Thirty-five years later, the rioting has receded but the quibble continues.
Nationalist members of the Derry City Council are exploring the possibility of changing the city's official name to Derry, claiming it will make the city easier to market. Unionists are resisting, seeing the change as an attempt to excise unionist culture.
Treatment of the past is an old quarrel in Ireland. When Nelson's Pillar was blown up in the 1960s, my boss at the time turned purple. 'Morons!' and 'Troglodytes!' were some of the politer words he used.
Ronnie Drew and the Dubliners, on the other hand, wrote a full-blooded ballad to celebrate the event, ending with the mocking chorus: 'Poor 'oul Admiral Nelson, too-ra-loo!'
A similar rumpus erupted in the mid-1990s when a statue of Queen Victoria was proposed for display in the grounds of University College Cork.
People like Professor John A Murphy insisted that it should be given an honoured place: not to do so would be to deny part of our history. Others volunteered to take a sledge-hammer to the Famine Queen.
We're not unique in our differences. In New Zealand a town called Gisborne is in the news. It got its name from William Gisborne, a third-rate Colonial Secretary in the 19th century, and now there are proposals to change its name.
Those opposed to change say only sign-writers and printers will benefit, those in favour want to know if the nonentity Gisborne ever set foot in this beautiful Antipodean town, and wouldn't an original Maori name like Turanga make more sense?
In India it's the same. Bombay has become Mumbai, Madras 'Chennai', and in 2001 the city of Calcutta became Kolkata.
South Africa has set up a Geographic Names Council, to review and change the names being used for cities, towns, rivers and mountains. Last year the council changed Pietersburg, a major city named after an Afrikaner general, back to its original name of Polokwane, meaning 'place of safety'. Whites marched in the streets to protest the change; some vandalised signs displaying the new name.
So who's right? On the face of it Professor Murphy's argument, and that of the Derry unionists, has an appeal. The past should be accepted, we should respect our history, we should be inclusive.
Only then we remember the toppling of statues to the likes of Saddam Hussein or Lenin: where were the Professor Murphys and the other inclusivists then? Like the rest of us, applauding the destruction of monuments to a repressive past.
And when the 26 counties won independence and the people of Dublin renamed their streets O'Connell Street, Pearse Street, Cathal Brugha Street it was accepted and approved as marking a new phase in Irish self-respect.
So before Gregory Campbell or Willie Hay of the DUP stand up and denounce as tyranny the efforts by nationalists to make official the name by which some 70% of citizens call their city, they might want to look around the world and note which way the wind is blowing. They might also want to consider the part names have played in Irish history.
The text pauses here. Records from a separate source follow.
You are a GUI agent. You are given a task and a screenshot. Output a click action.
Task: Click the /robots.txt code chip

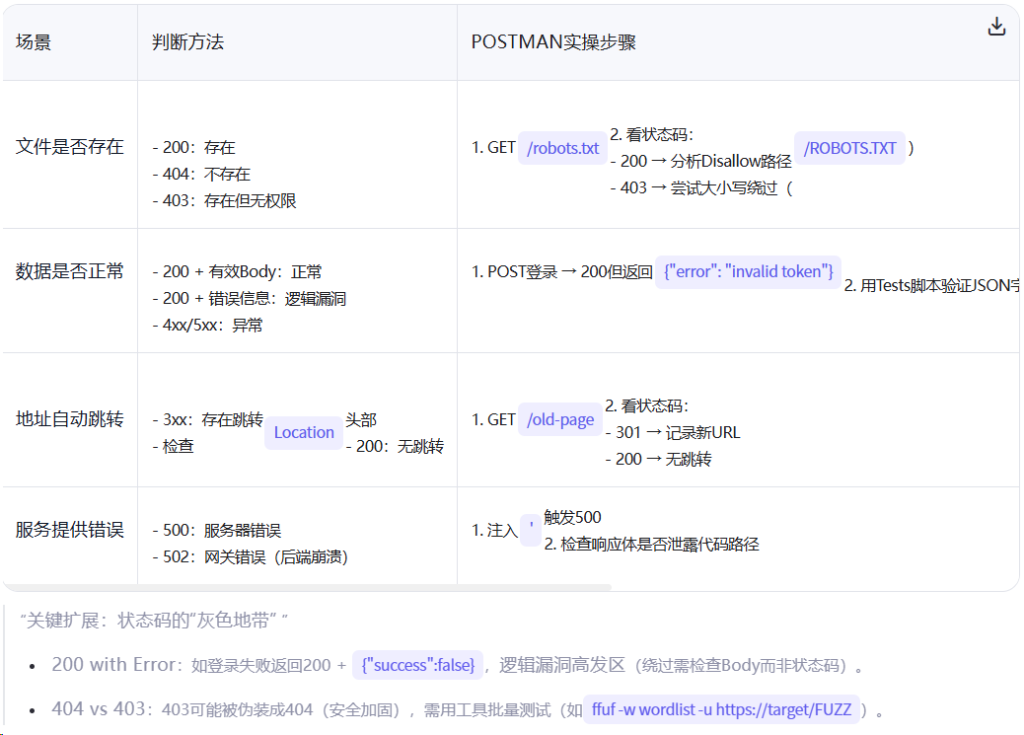point(563,148)
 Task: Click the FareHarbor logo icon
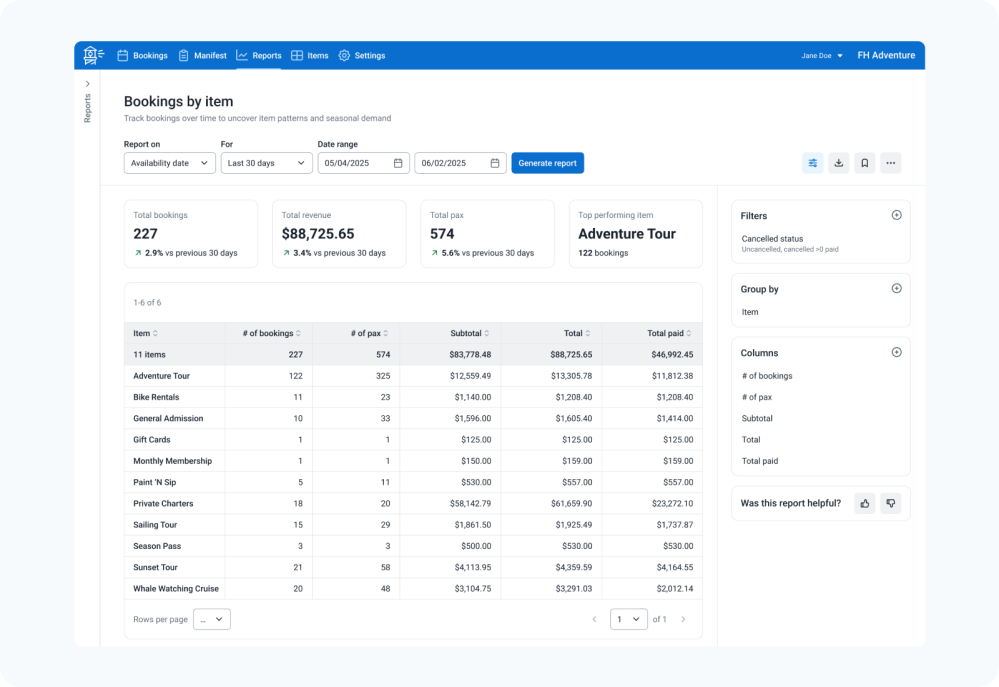(x=93, y=55)
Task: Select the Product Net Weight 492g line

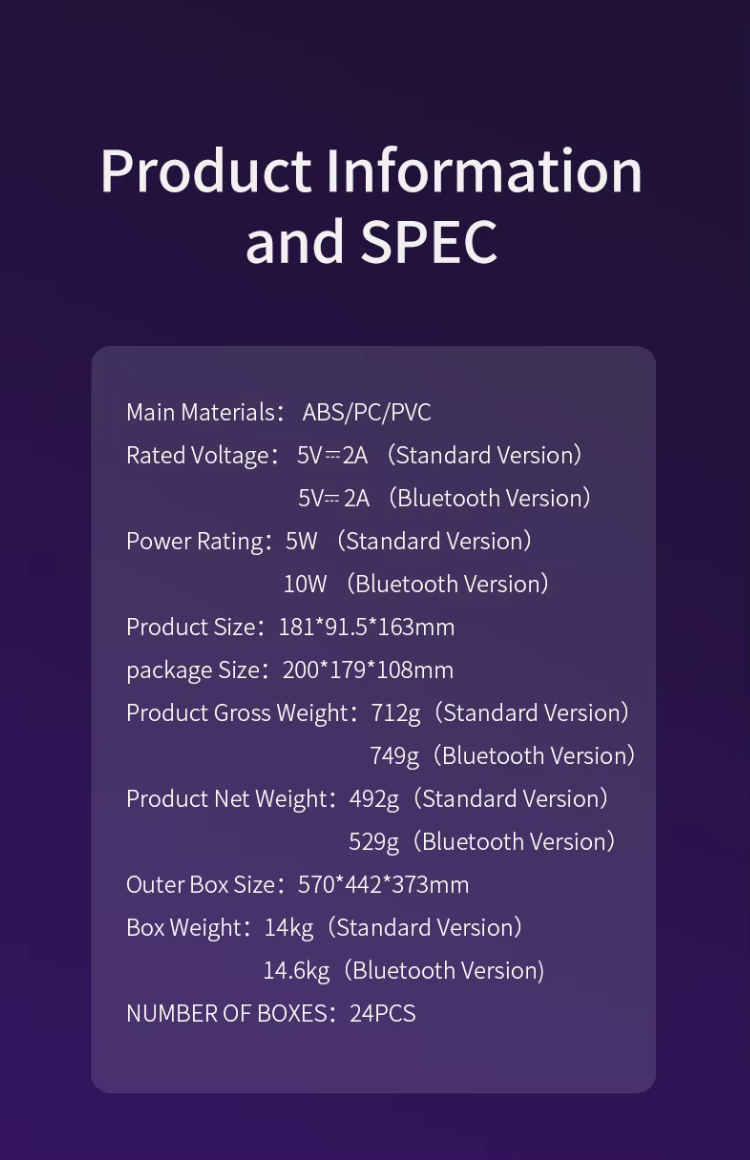Action: click(x=367, y=799)
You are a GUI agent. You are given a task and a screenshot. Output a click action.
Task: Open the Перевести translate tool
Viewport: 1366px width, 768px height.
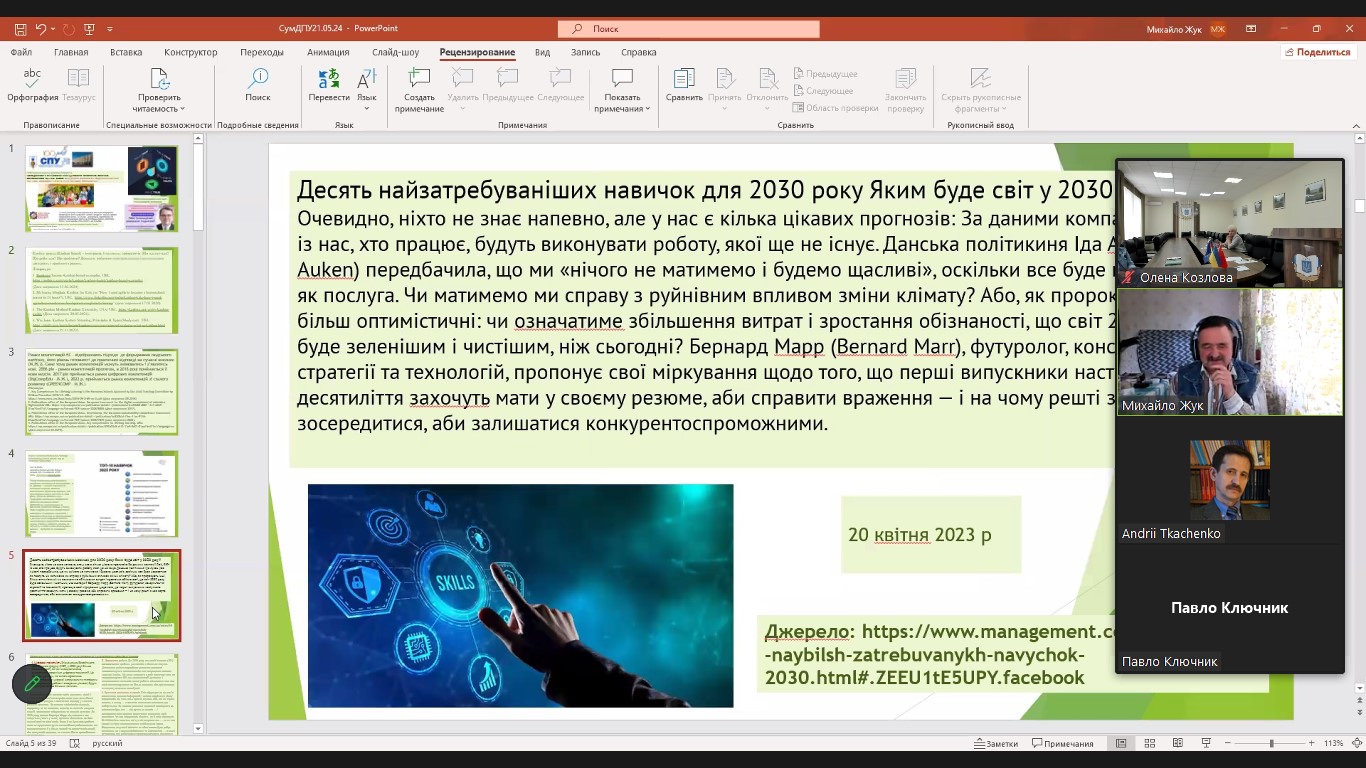(329, 84)
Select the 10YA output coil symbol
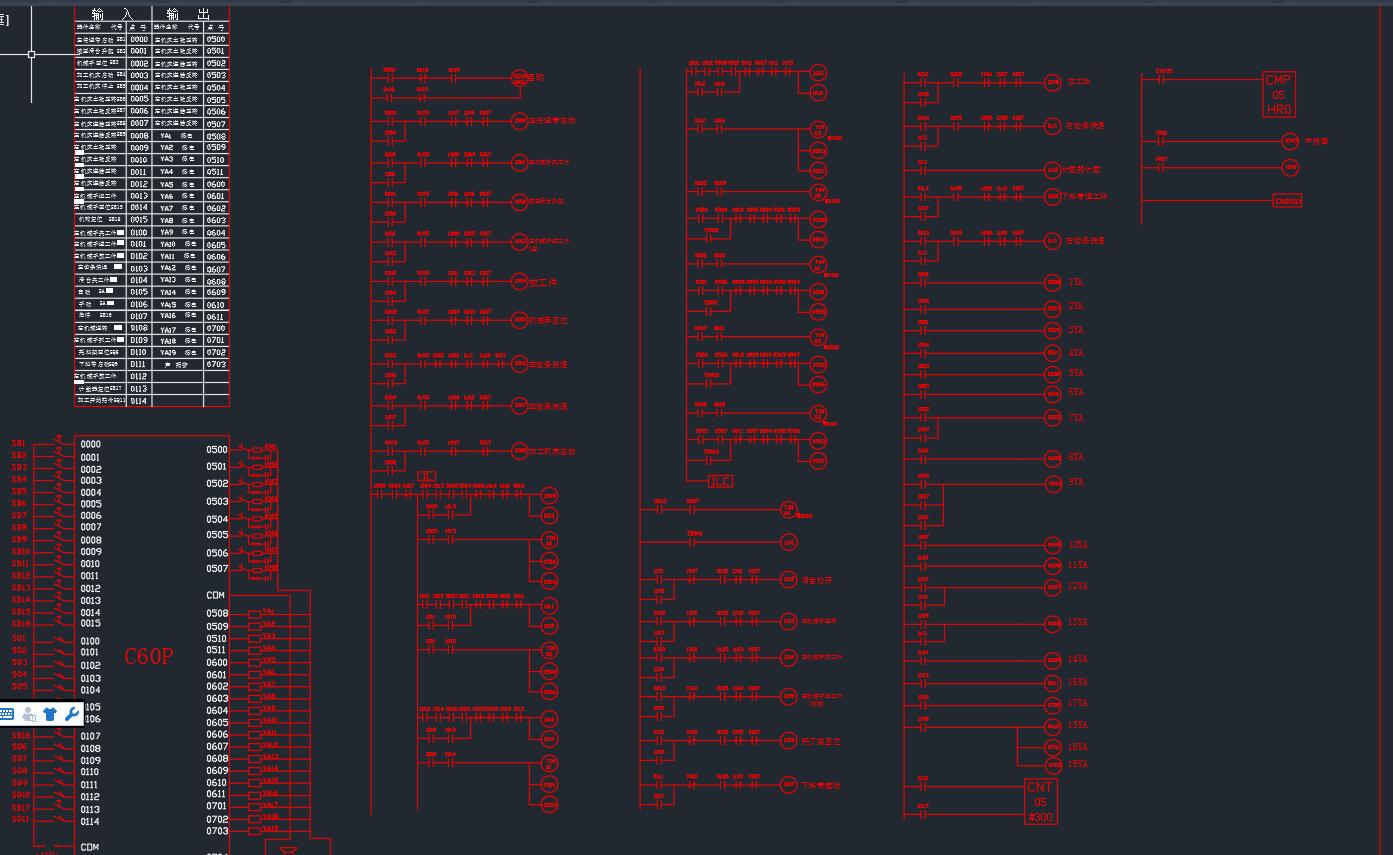Viewport: 1393px width, 855px height. pyautogui.click(x=1052, y=544)
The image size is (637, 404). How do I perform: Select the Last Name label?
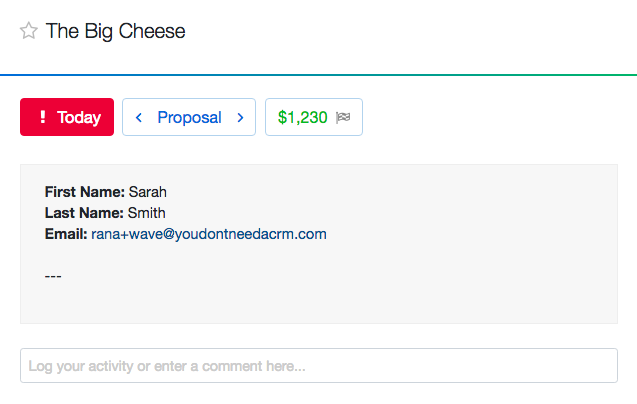[x=84, y=213]
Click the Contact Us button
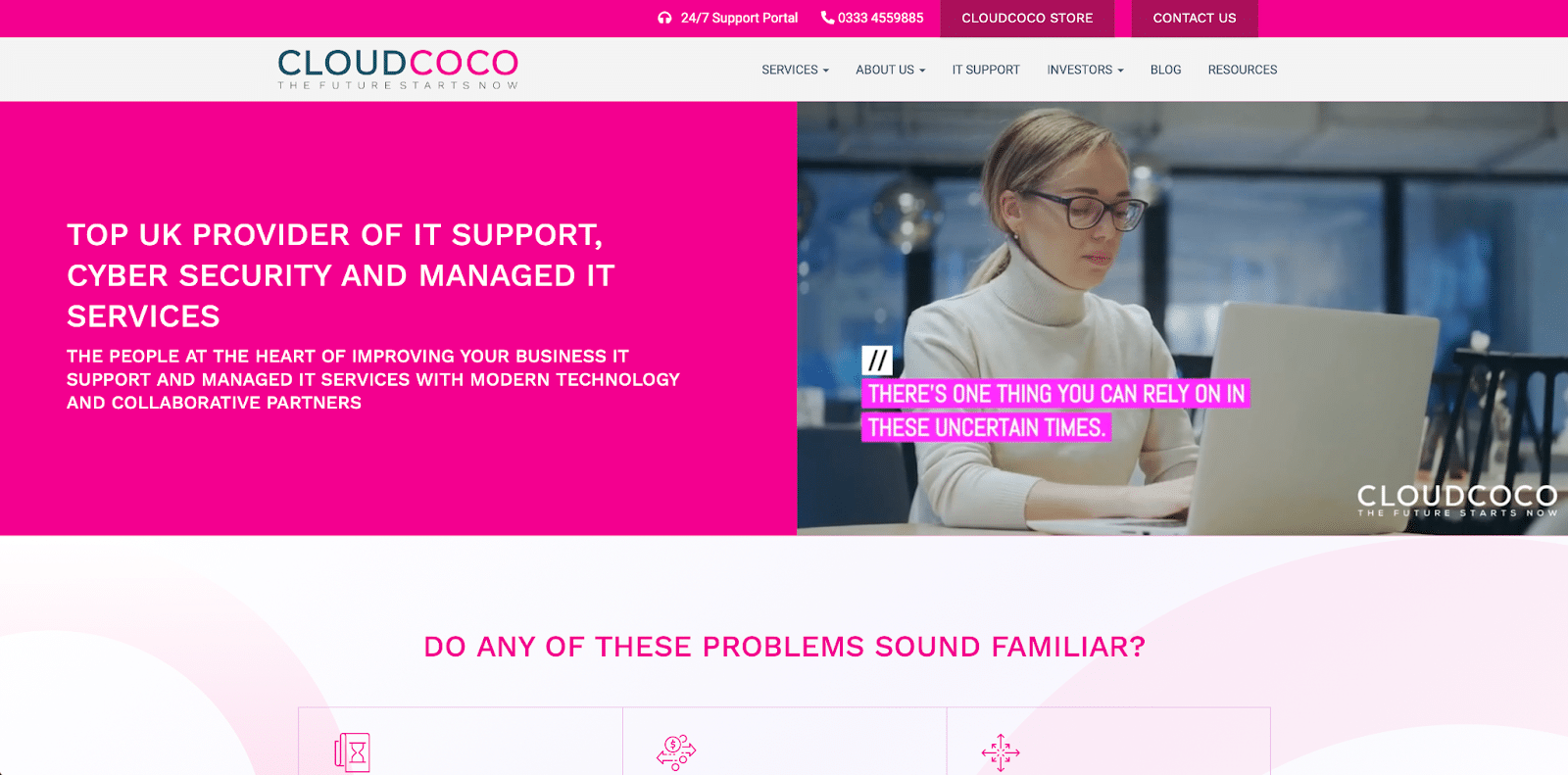Screen dimensions: 1568x775 [1195, 19]
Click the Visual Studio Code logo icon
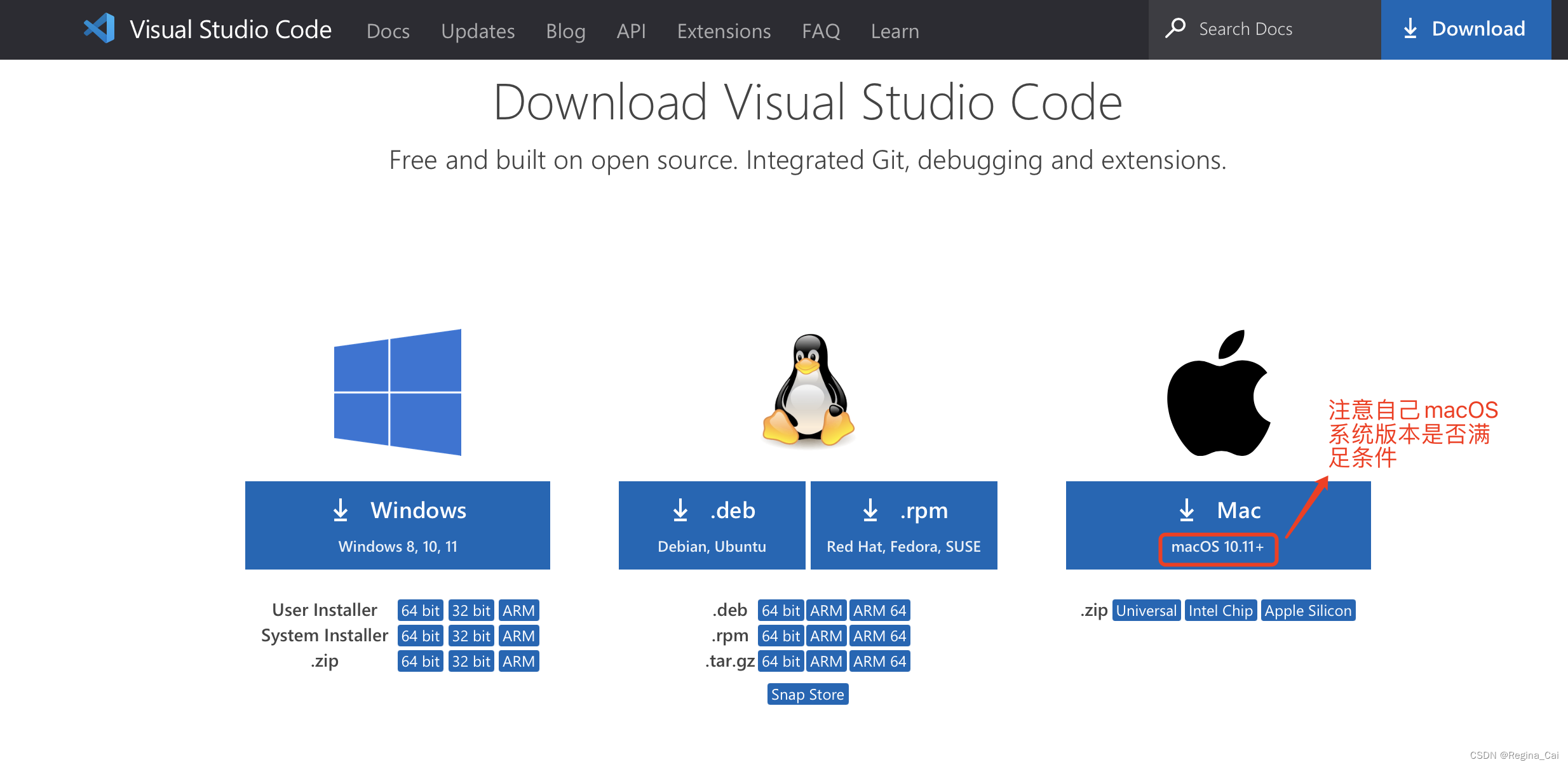This screenshot has height=767, width=1568. pos(99,29)
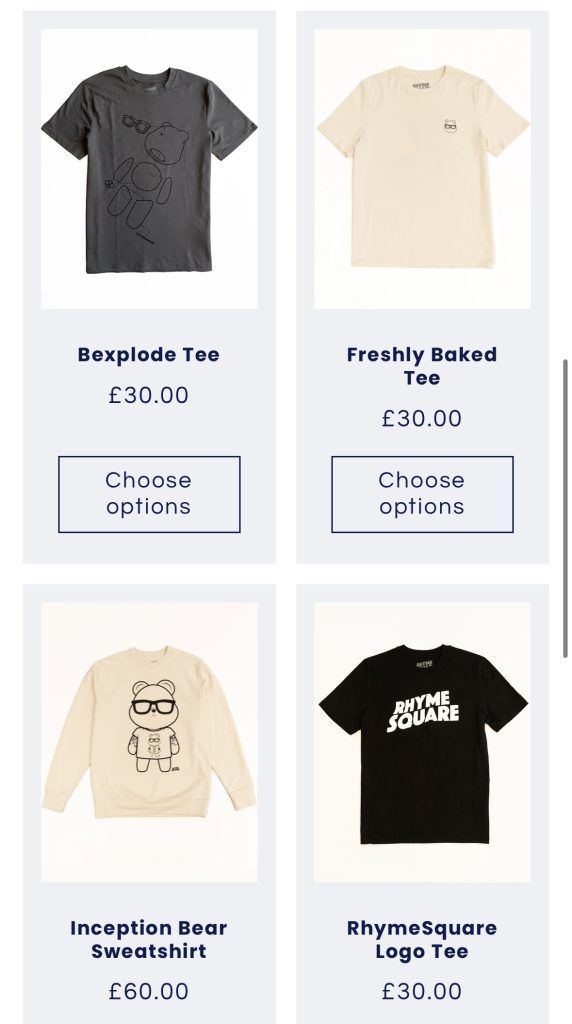The height and width of the screenshot is (1024, 572).
Task: Click the Bexplode Tee title link
Action: 149,355
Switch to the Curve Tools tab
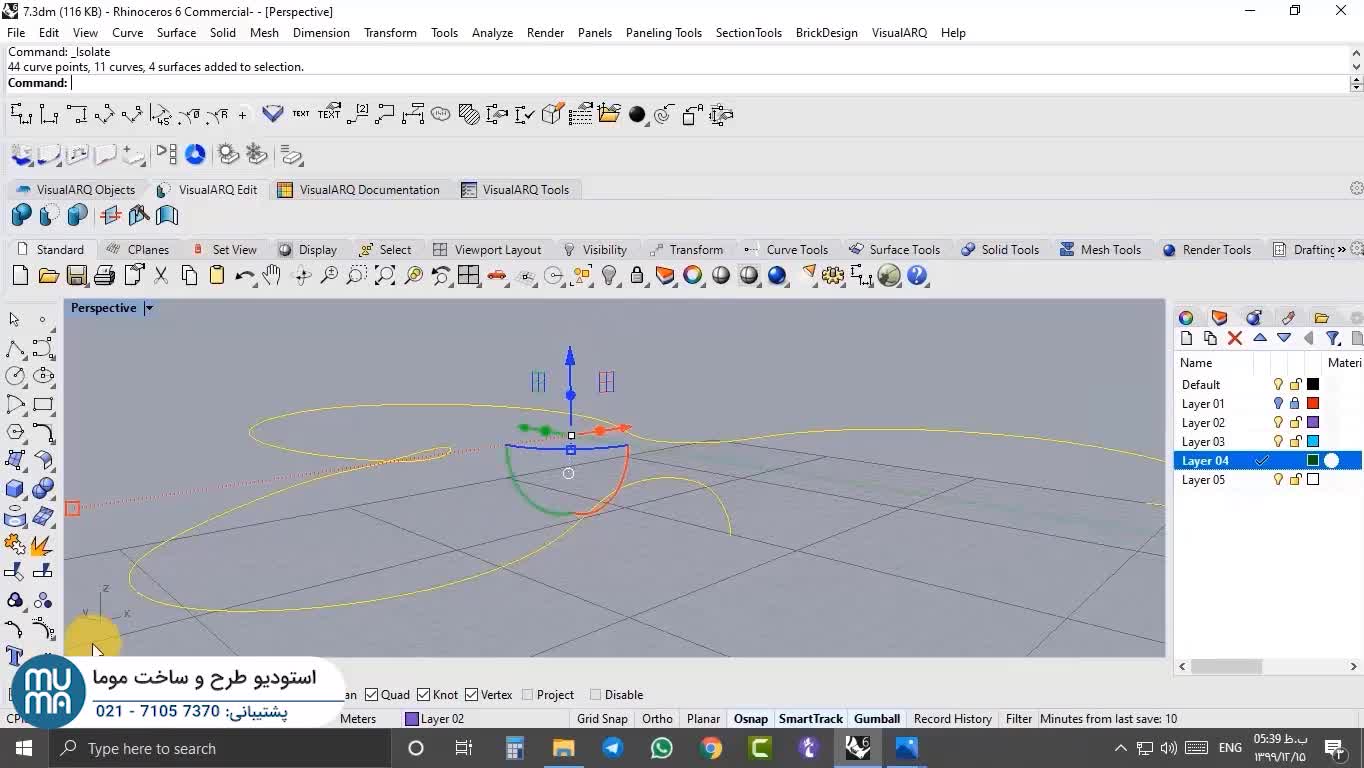The image size is (1364, 768). coord(796,250)
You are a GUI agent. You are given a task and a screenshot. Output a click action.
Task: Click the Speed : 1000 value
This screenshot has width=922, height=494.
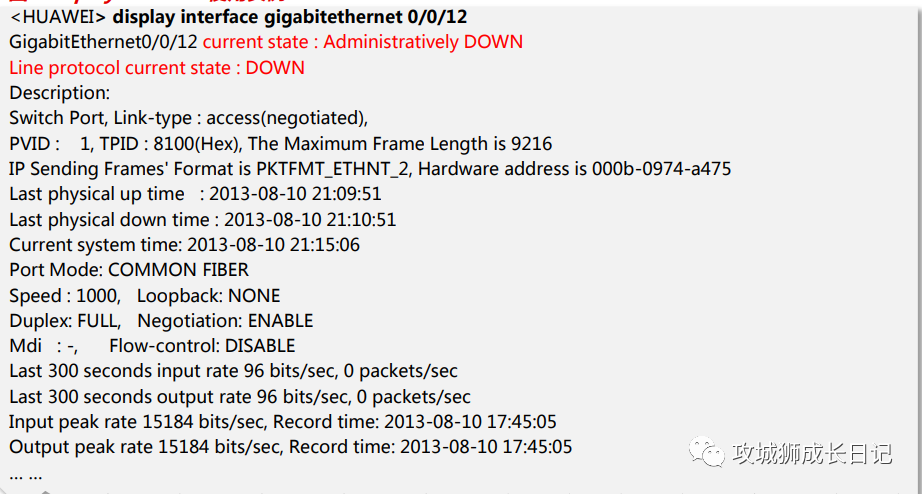[65, 295]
The fact is, from Elizabethan times and earlier, England has used names to pin down its colonial possessions.
In more recent centuries we have the King's Hall and the Royal Victoria Hospital, Windsor House and Balmoral, and Prince Charles Way and a host of other examples names given to streets and buildings and places so the people living in them may come to see themselves and their country as somehow lacking legitimacy and worth until linked with the greater power next door.
England's history in Ireland has been one of systematic repression and exploitation, sinking occasionally to acts of barbarism against those who attempted to resist this exploitation.
And when people who have been oppressed get the chance, they naturally want to remove the signs and symbols honouring those who oppressed them. That's what they're doing in New Zealand, India, South Africa, Iraq. That's what they plan to do in Derry.
Gregory Campbell and Willie Hay say they're worried unionist identity will be expunged. Stop worrying, lads.
Even if the official name does become Derry, there are enough symbols and relics of British hegemony in Belfast City Hall, Stormont, and yes, your native city, to provide those who love Mother Britain with a verbal security blanket for at least another 50 years.